#### Exercise objective
Your task is to repeat exactly the lines below between the line holding "Лечение кожных заболеваний (1491, 1461)" and the line holding "Иерусалим Христианский (788, 1511)", inclusive, and only those.

[Collected data]
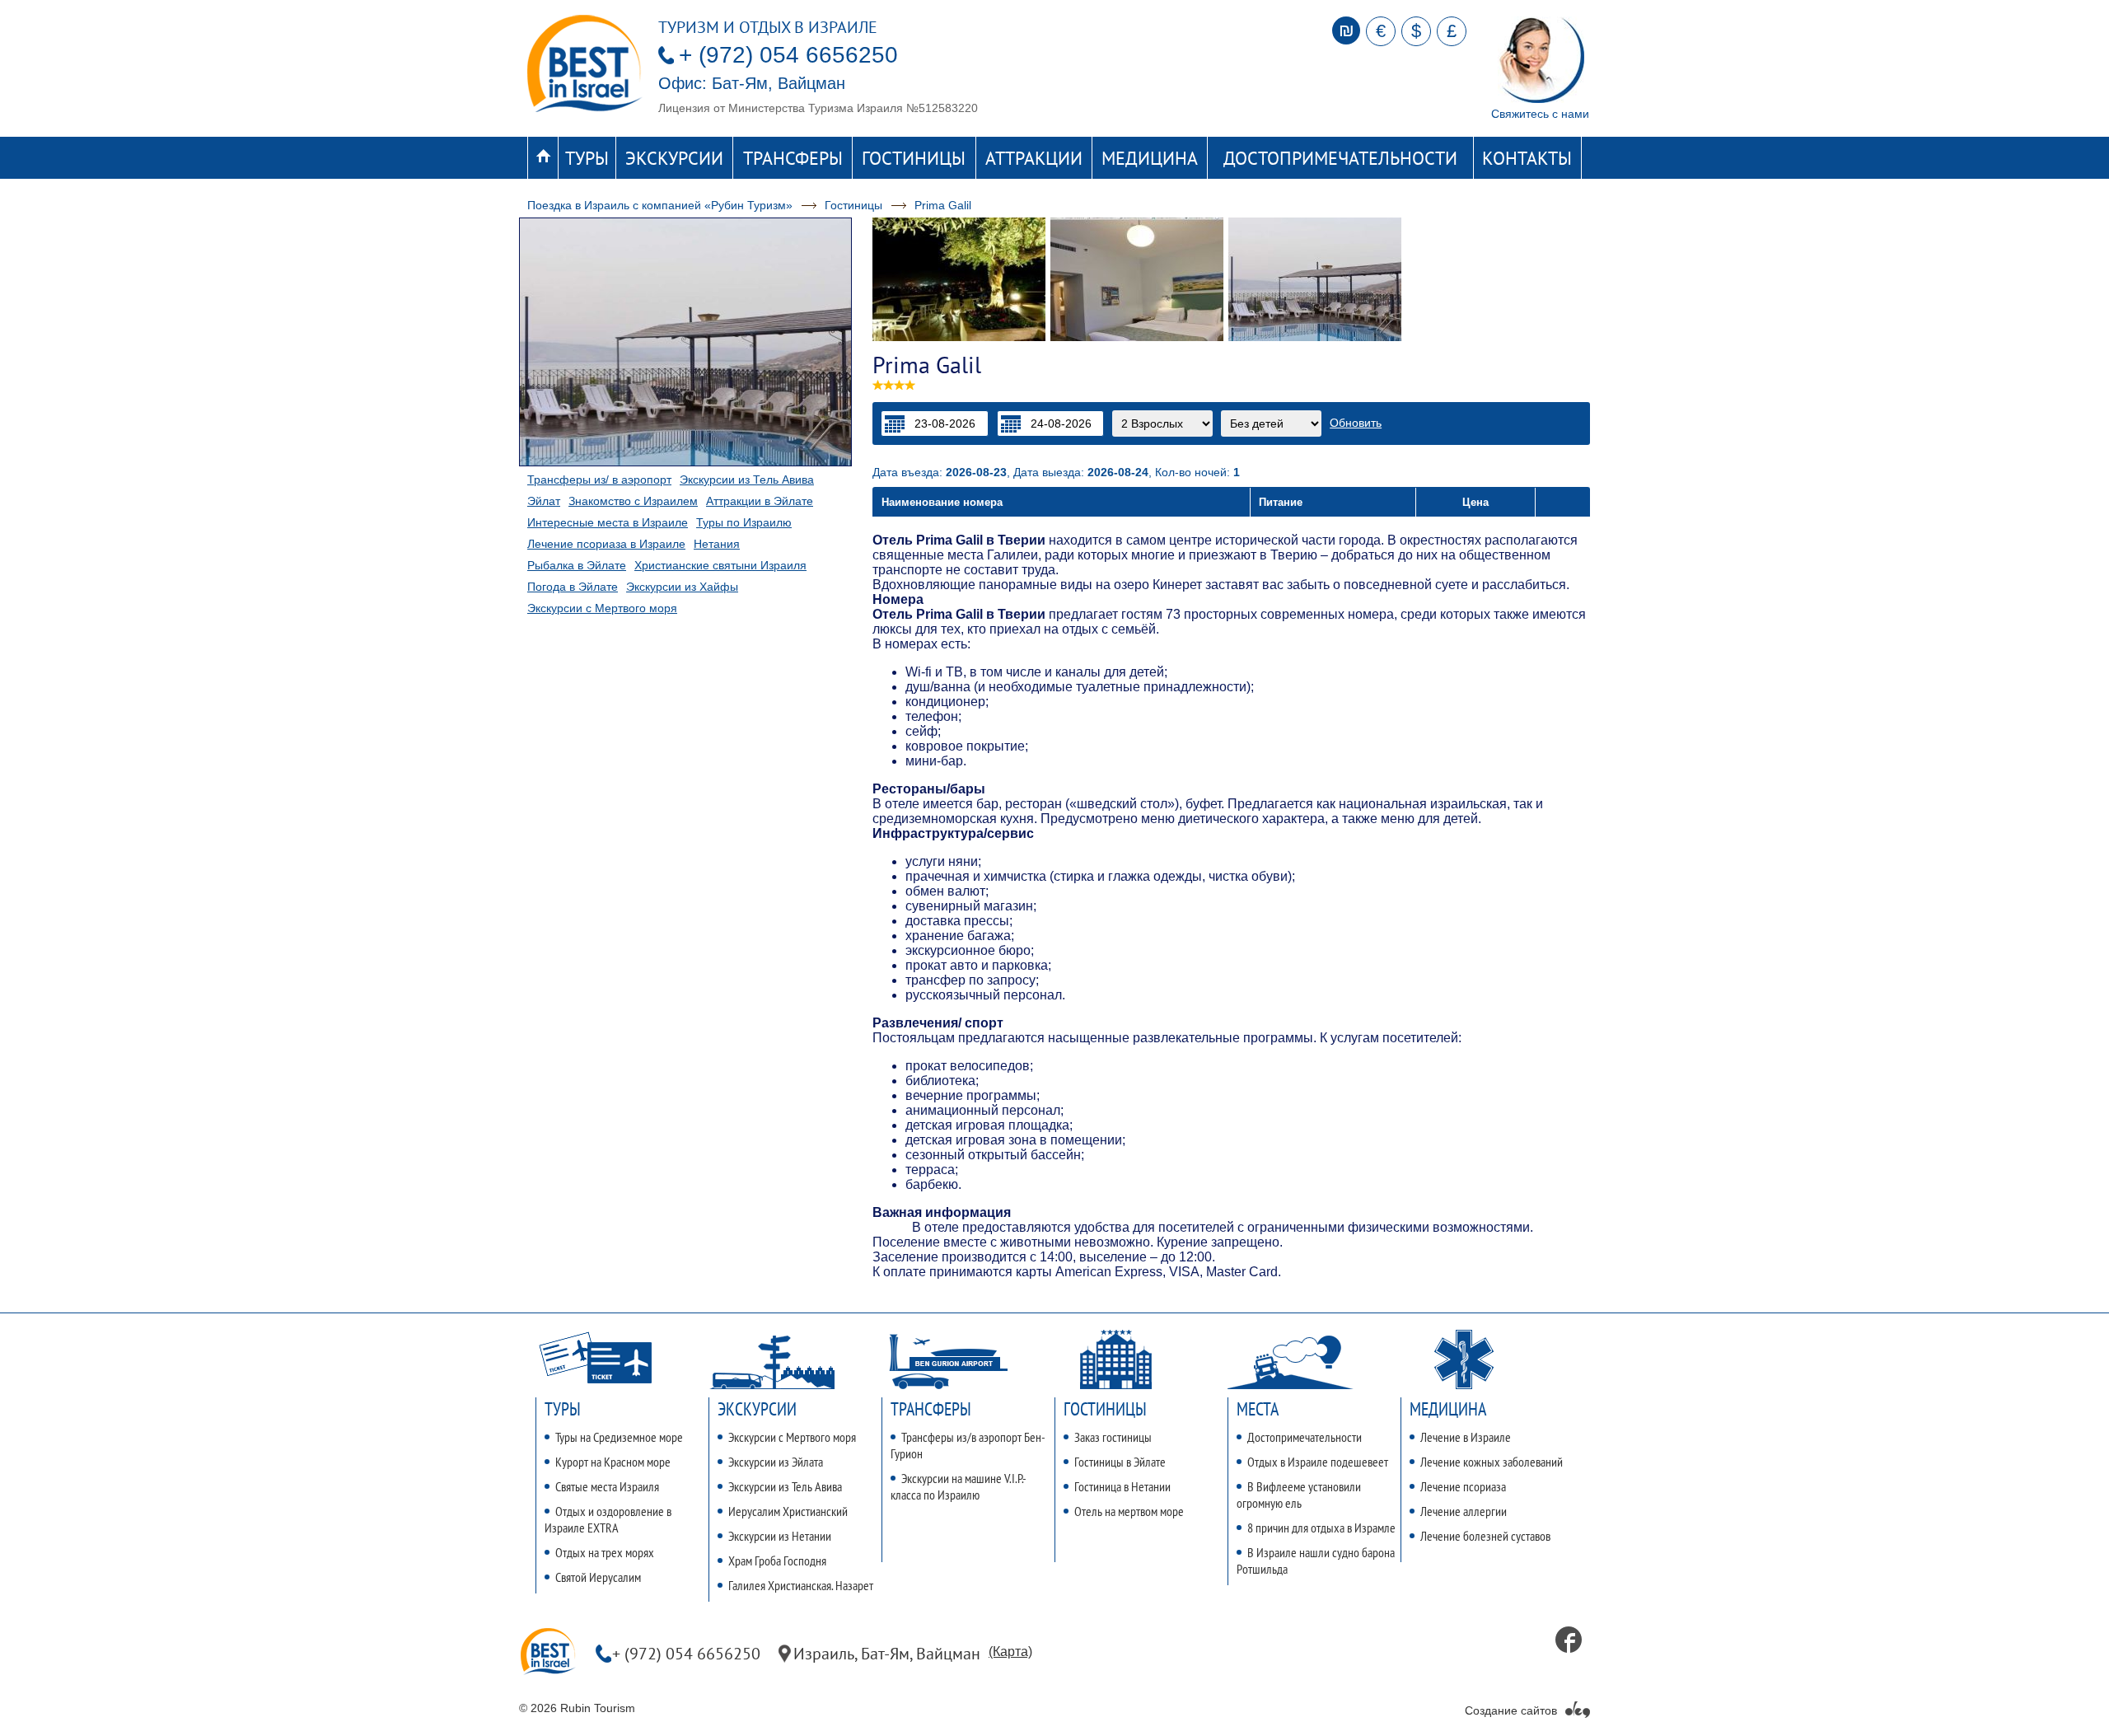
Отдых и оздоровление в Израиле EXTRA (608, 1519)
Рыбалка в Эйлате (576, 565)
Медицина (1149, 158)
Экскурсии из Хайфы (682, 586)
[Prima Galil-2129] (1136, 279)
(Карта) (1010, 1652)
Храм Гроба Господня (777, 1560)
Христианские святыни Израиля (720, 565)
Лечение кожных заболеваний (1491, 1461)
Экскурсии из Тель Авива (747, 479)
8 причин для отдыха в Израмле (1321, 1527)
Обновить (1356, 422)
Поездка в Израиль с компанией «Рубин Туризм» (660, 205)
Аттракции (1034, 158)
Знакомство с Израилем (633, 501)
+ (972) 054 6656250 (788, 55)
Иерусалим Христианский (788, 1511)
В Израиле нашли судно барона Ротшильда (1316, 1560)
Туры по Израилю (744, 522)
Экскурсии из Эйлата (775, 1461)
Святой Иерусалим (598, 1577)
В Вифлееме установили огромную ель (1299, 1494)
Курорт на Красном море (613, 1461)
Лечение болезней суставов (1485, 1536)
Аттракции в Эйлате (759, 501)
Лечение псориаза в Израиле (606, 543)
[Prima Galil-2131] (1314, 279)
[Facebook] (1568, 1639)
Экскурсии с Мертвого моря (602, 608)
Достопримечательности (1340, 158)
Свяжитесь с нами (1540, 113)
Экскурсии (674, 158)
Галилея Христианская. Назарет (800, 1585)
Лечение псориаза (1463, 1486)
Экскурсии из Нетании (779, 1536)
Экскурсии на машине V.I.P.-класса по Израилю (958, 1486)
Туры (587, 158)
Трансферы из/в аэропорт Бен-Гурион (968, 1445)
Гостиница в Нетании (1122, 1486)
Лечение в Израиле (1465, 1437)
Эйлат (543, 501)
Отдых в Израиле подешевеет (1317, 1461)
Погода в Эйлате (572, 586)
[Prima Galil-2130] (958, 279)
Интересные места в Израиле (607, 522)
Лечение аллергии (1463, 1511)
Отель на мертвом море (1129, 1511)
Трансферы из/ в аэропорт (599, 479)
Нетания (717, 543)
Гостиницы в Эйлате (1120, 1461)
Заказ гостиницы (1113, 1437)
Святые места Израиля (607, 1486)
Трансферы (793, 158)
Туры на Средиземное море (619, 1437)
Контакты (1527, 158)
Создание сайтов (1511, 1710)
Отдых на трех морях (604, 1552)
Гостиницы (914, 158)
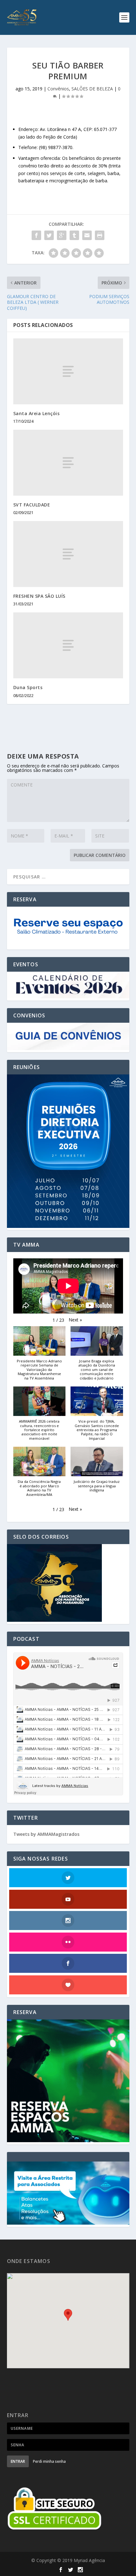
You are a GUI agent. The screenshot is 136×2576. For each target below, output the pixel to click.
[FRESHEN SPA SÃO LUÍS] (68, 554)
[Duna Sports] (68, 645)
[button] (75, 1320)
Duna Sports (28, 687)
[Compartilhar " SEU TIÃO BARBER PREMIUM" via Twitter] (49, 235)
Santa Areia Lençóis (36, 413)
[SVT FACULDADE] (68, 463)
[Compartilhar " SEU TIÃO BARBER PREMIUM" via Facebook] (36, 235)
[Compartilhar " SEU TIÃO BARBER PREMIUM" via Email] (87, 235)
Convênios (58, 89)
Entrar (18, 2461)
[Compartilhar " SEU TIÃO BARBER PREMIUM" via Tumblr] (74, 235)
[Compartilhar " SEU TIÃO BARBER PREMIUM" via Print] (99, 235)
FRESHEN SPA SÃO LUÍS (39, 596)
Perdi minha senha (49, 2461)
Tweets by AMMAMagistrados (46, 1834)
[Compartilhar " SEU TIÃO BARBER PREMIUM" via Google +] (61, 235)
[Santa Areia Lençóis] (68, 371)
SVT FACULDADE (31, 505)
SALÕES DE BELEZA (92, 89)
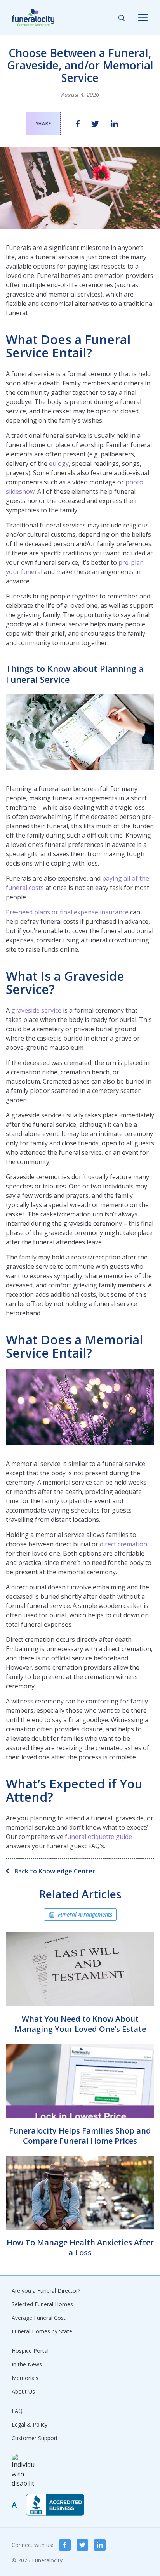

#### Result
Лечение кожных заболеваний (1491, 1461)
Экскурсии из Тель Авива (747, 479)
8 причин для отдыха в Израмле (1321, 1527)
Обновить (1356, 422)
Поездка в Израиль с компанией «Рубин Туризм» (660, 205)
Аттракции (1034, 158)
Знакомство с Израилем (633, 501)
+ (972) 054 6656250 (788, 55)
Иерусалим Христианский (788, 1511)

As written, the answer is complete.